Depuis quatre siècles au moins, les villages jumeaux d’Islam Grčki et Islam Latinski étaient peuplés de catholiques romains et d’orthodoxes serbes. Dans cette région, ces populations d’origines ethniques et de religions différentes ont vécu ensemble, côte à côte, se mariant souvent entre eux, et partageant les épreuves et un sort commun, celui de vivre au carrefour de deux civilisations. Même pendant la Seconde guerre mondiale, les habitants de la région se sont entraidés, alors que la plupart du reste de la Croatie et des Balkans sombrait dans des luttes intestines et les atrocités. Les villageois d’Islam Latinski et Islam Grčki partageaient les mêmes intérêts économiques vitaux et s’associaient pour y répondre. On peut citer plusieurs exemples de travaux réalisés en commun : ils ont construit ensemble une école élémentaire, ont goudronnée leur route principale, ont établi des lignes électriques et alimenté leurs villages en eau courante, etc. (l’installation des lignes de téléphone fut interrompue par la guerre) L’école primaire était installée à Islam Grčki mais recevait les enfants des deux villages. Les élèves ne partageaient pas seulement les bancs de l’école et les activités scolaires, mais aussi des amitiés et des destinés… Ils jouaient ensemble sur les terrains de sports de l’école, dansaient au Club pour la jeunesse, attenant à l’école, tous les samedis soirs. Beaucoup d’enseignants étaient des locaux, d’origine croate ou serbe. Naturellement, il y eut beaucoup de mariages mixtes dans les villages d’Islam Grčki et Islam Latinski. Enfin, un autre lien fort qui réunissait les villages interethniques était sans conteste le château Janković, situé à équidistance d’Islam Grčki et Islam Latinski, faisant la fierté des habitants, et témoignant d’un patrimoine commun.
Pendant la dernière guerre, les deux villages se sont retrouvés juste sur la ligne de front entre les rebelles de Krajina et l’armée croate, et ont par conséquent énormément souffert de cette situation.

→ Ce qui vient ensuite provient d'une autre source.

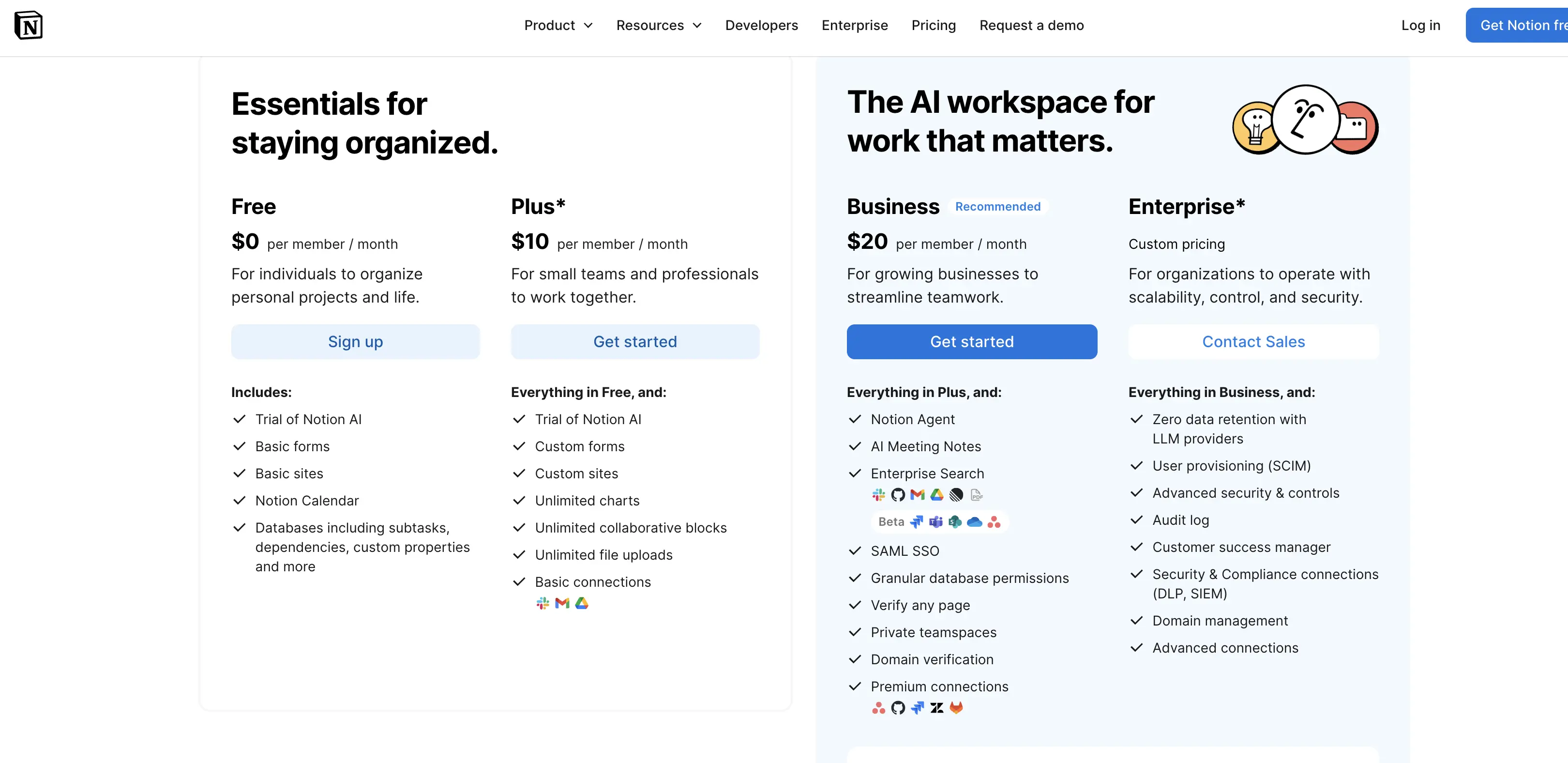Screen dimensions: 1568x763
Task: Click the Microsoft Teams icon in Beta row
Action: click(x=935, y=522)
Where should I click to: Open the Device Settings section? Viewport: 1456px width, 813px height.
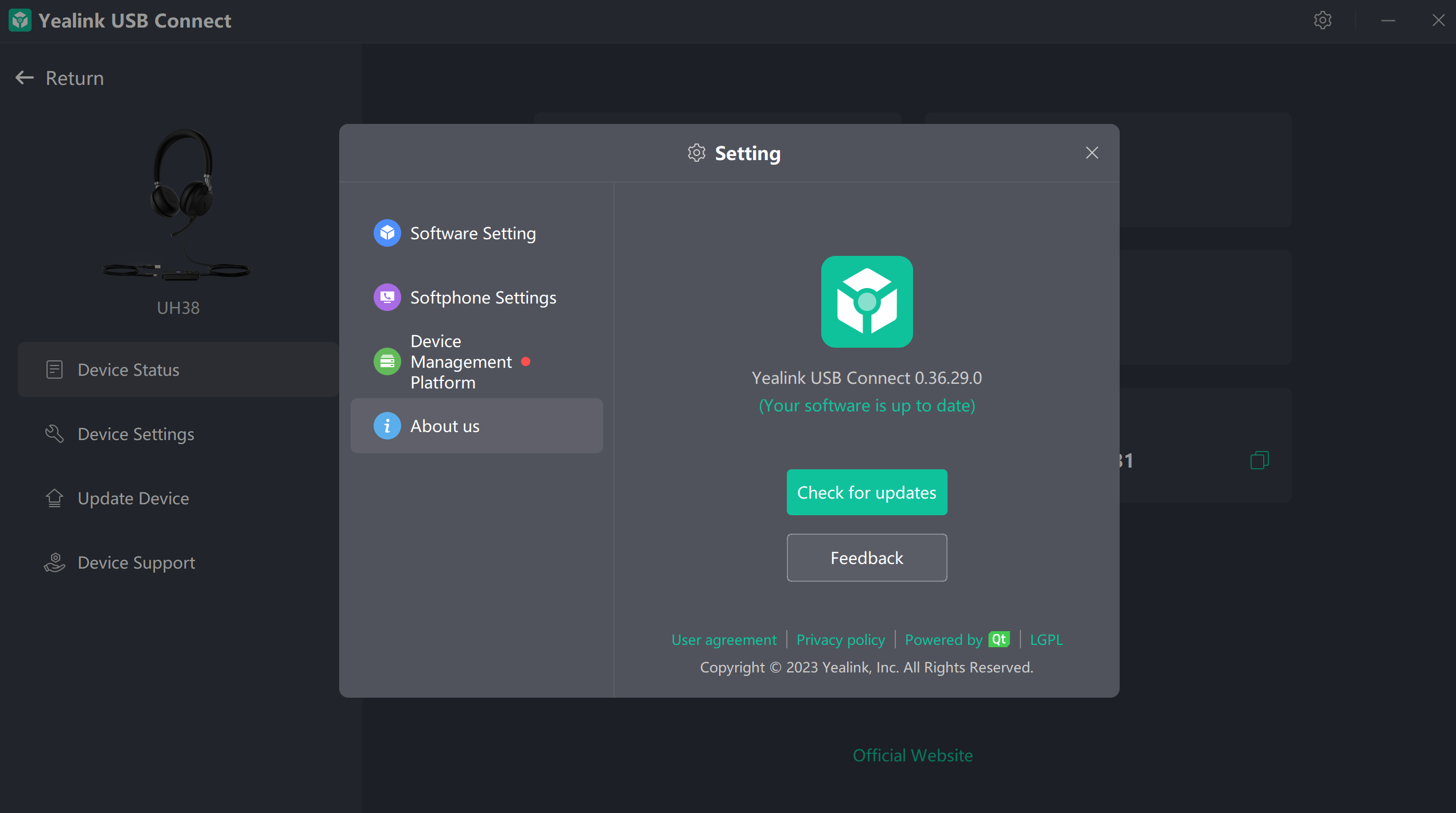(136, 434)

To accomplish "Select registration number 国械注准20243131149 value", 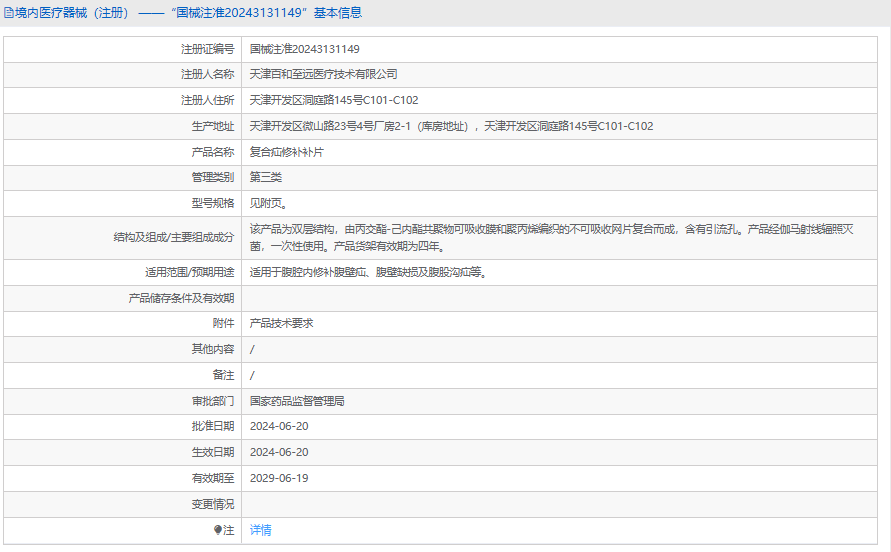I will 305,49.
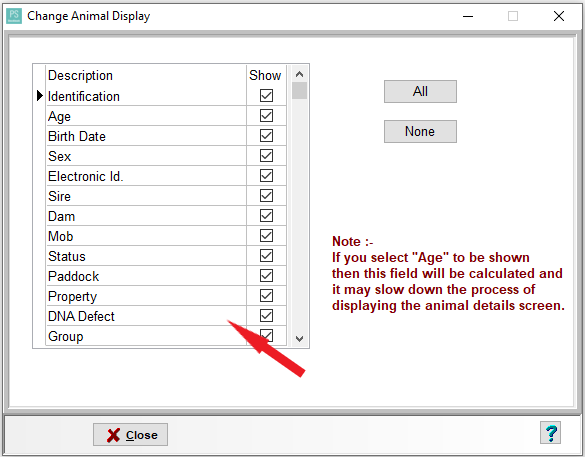
Task: Select the Dam row description cell
Action: coord(146,216)
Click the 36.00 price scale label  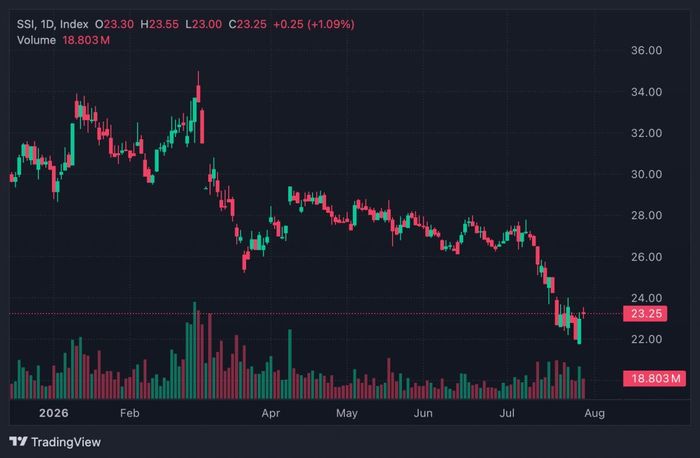[x=646, y=50]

Pendant presque quatre ans, la population a vu se battre les deux armées et fut exposée à toutes les souffrances de la guerre. Les villages furent partiellement démolis. Alors que la plupart des Croates sont revenus après la guerre, les villageois d’origine serbe sont aujourd’hui toujours en exil. Une partie de la population a fui en Bosnie-Herzégovine, en Serbie ou dans d’autres régions des Balkans, tandis que d’autres se sont dispersés dans toute la Croatie, chez des parents et amis, survivant grâce à des emplois précaires.